__PASSAGE SHOWN__
↓

Notwithstanding any provision of this Agreement to the contrary, in no event shall the timing of the Employee’s execution of the Release, directly or indirectly, result in the Employee designating the calendar year of payment, and if a payment that is subject to execution of the Release could be made in more than one taxable year, payment shall be made in the later taxable year.

 

(h)Definition of Change in Control. As used in this Agreement, the term “Change in Control” means:

 

(i)any merger or consolidation in which voting securities of the Company possessing more than 50% of the total combined voting power of the Company’s outstanding securities are transferred to a person or persons different from the person holding those securities immediately prior to such transaction and the composition of the Board following such transaction is such that the directors of the Company prior to the transaction constitute less than 50% of the Board membership following the transaction;

 

 

 

 

(ii)any acquisition, directly or indirectly, by a person or related group of persons (other than the Company or a person that directly or indirectly controls, is controlled by, or is under common control with, the Company) of beneficial ownership of voting securities of the Company possessing more than 50% of the total combined voting power of the Company’s outstanding securities; provided, however, that, no Change in Control shall be deemed to occur by reason of the acquisition of shares of the Company’s capital stock by an investor or group of investors in the Company in a capital-raising transaction; or

 

(iii)any sale, transfer, exclusive worldwide license or other disposition of all or substantially all of the assets of the Company; or

 

(iv)within any 24-month period beginning on or after the date hereof, the persons who were directors of the Company immediately before the beginning of such period (the “Incumbent Directors”) shall cease (for any reason other than death) to constitute at least a majority of the Board of Directors of the Company or the board of directors of any successor to the Company, provided that any director who was not a director as of the date hereof shall be deemed to be an Incumbent Director if such director was elected to the Board by, or on the recommendation of or with the approval of, at least two-thirds of the directors who then qualified as Incumbent Directors either actually or by prior operation of this Section 4(h)(iv), unless such election, recommendation or approval was the result of an actual or threatened contested election of directors pursuant to Regulation 14A under the Securities Exchange Act of 1934 or any successor provision.

↑

__DATA LINES__
↓

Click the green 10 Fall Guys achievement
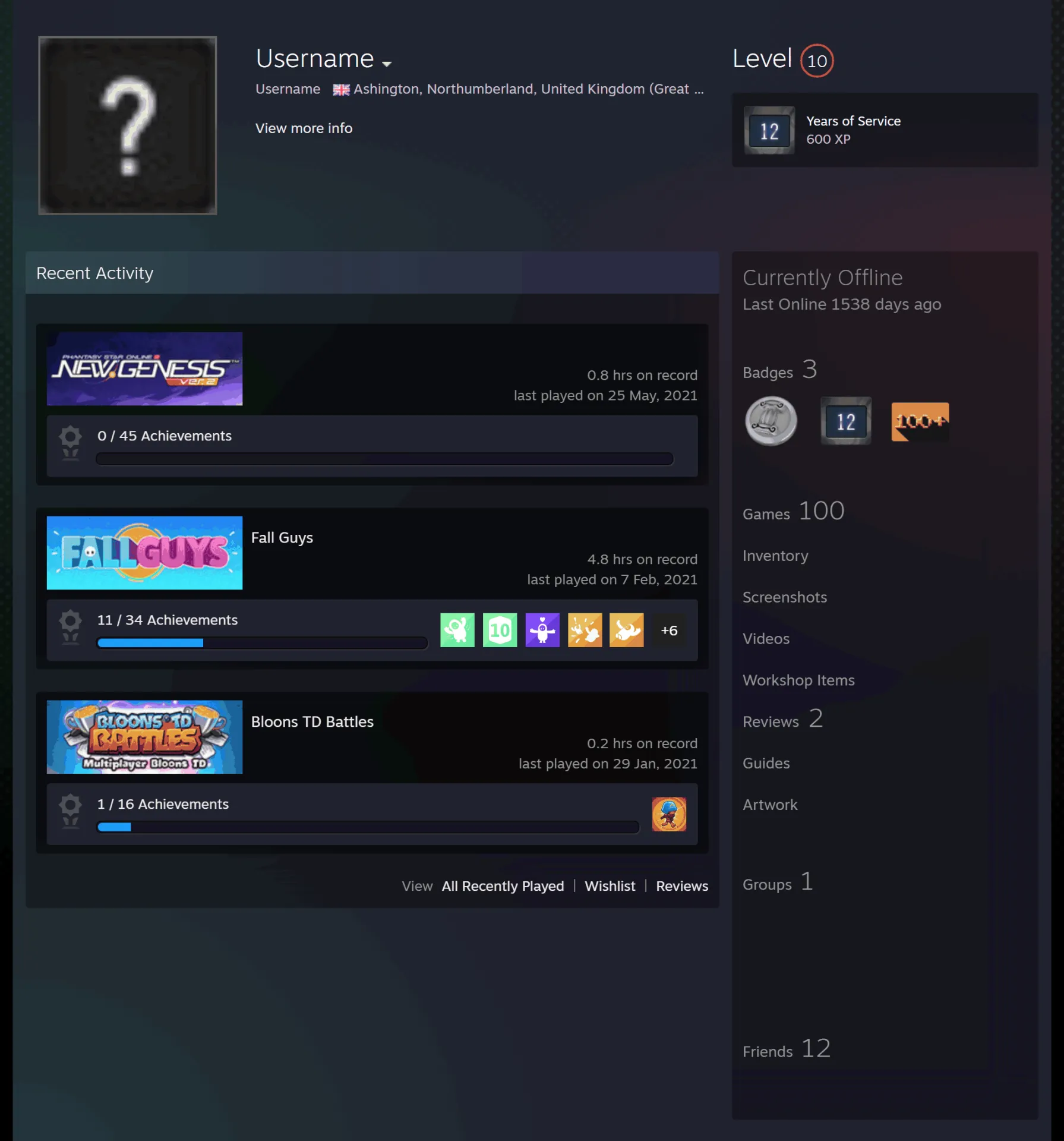1064x1141 pixels. coord(500,630)
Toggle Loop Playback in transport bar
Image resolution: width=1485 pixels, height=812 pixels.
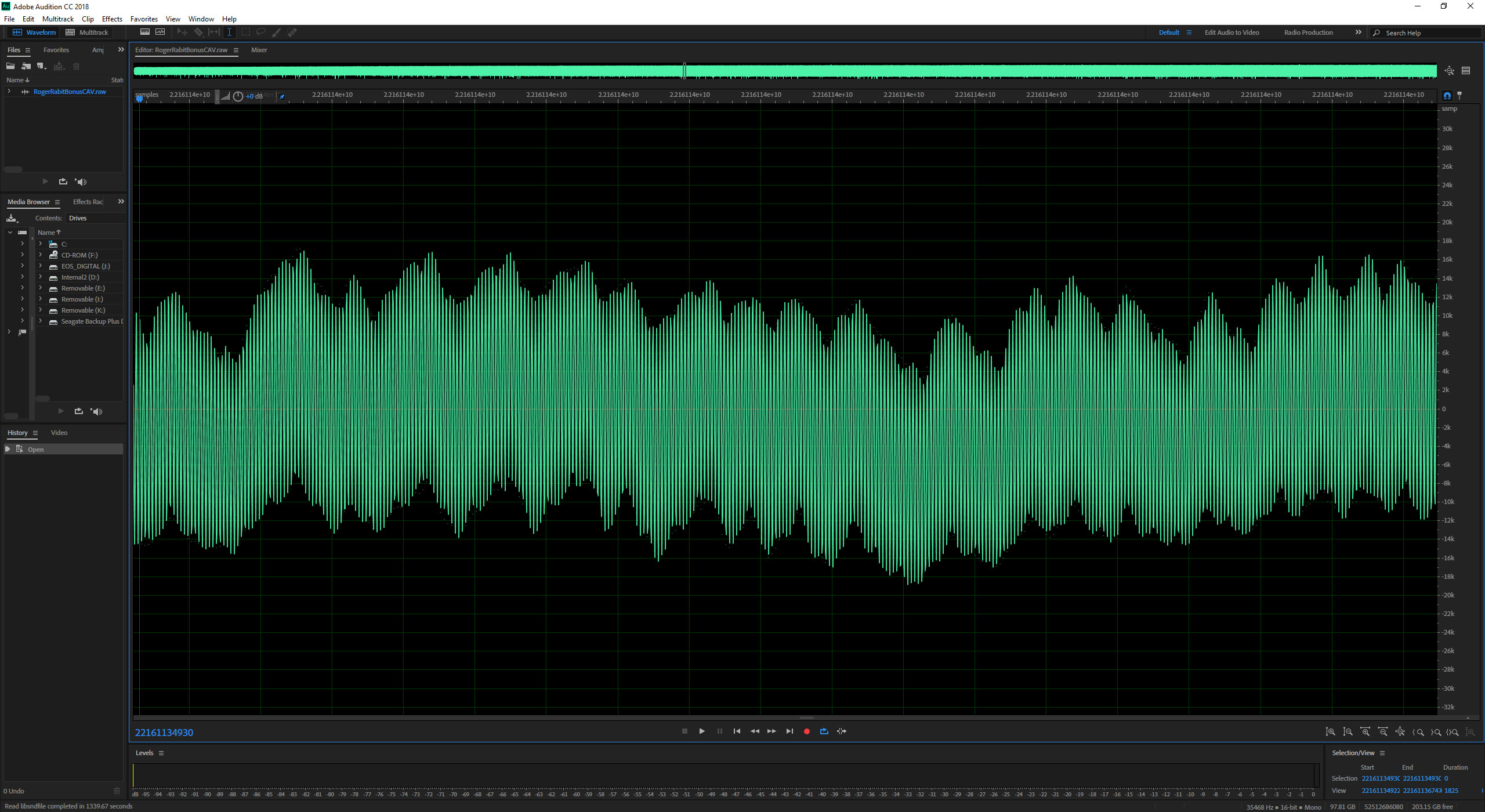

↑

__EXERCISE GOAL__
Reproduce the agreement passage beginning at the words "Notwithstanding any provision" and stopping after "later taxable year.", swapping "taxable year" for "fiscal year".

__ANSWER TO THIS TASK__
Notwithstanding any provision of this Agreement to the contrary, in no event shall the timing of the Employee’s execution of the Release, directly or indirectly, result in the Employee designating the calendar year of payment, and if a payment that is subject to execution of the Release could be made in more than one fiscal year, payment shall be made in the later fiscal year.